[WRITTEN INSTRUCTION 1] From the post about anchoring a metal bender, print everything from "sleeves, I could" down to "my butt :-)".
[WRITTEN INSTRUCTION 2] List every tool or piece of hardware that the post about anchoring a metal bender names.

[SELECTED PASSAGE]

◆ ◆ ◆ ◆

Hi Gang,
My guess that many of you are in the same situation I am in...namely,
competing with the wife for shop space. While luckier than some, I am
a bit too cramped to anchor a metal bender in the middle of my shop
floor. I had an idea, if I could insert flush mounted "female"
sleeves, I could insert bolts into them when I needed my bender. My
question to you folks is this, has anyone done this? Is there a right
way and a wrong way. This is going to be in my concrete basement floor
(not quite sure how thick modern floors are, had the house built in
2000). Any how, I'm not too darn price sensitive given that I will be
drilling into my floor and don't want to "re-do" this leaving holes all
over the place (besides the fact that the boss will kick my butt :-)

◆ ◆ ◆ ◆

[INFORMATION SHOWN]
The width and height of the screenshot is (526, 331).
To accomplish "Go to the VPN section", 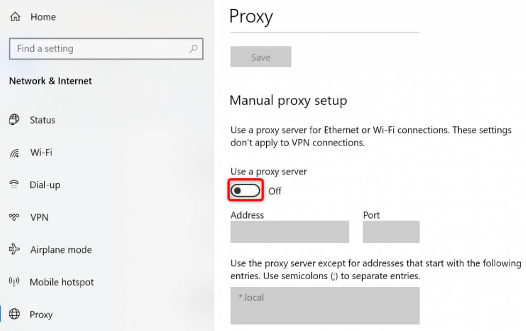I will pyautogui.click(x=39, y=217).
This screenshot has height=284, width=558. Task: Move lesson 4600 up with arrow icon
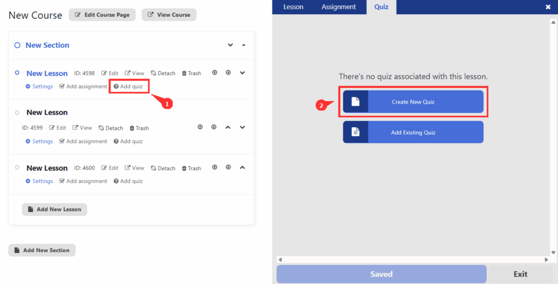[x=215, y=168]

◆ ◆ ◆ ◆

[OUTPUT 1]
sleeves, I could insert bolts into them when I needed my bender. My
question to you folks is this, has anyone done this? Is there a right
way and a wrong way. This is going to be in my concrete basement floor
(not quite sure how thick modern floors are, had the house built in
2000). Any how, I'm not too darn price sensitive given that I will be
drilling into my floor and don't want to "re-do" this leaving holes all
over the place (besides the fact that the boss will kick my butt :-)

[OUTPUT 2]
- metal bender
- flush-mounted "female" sleeves
- bolts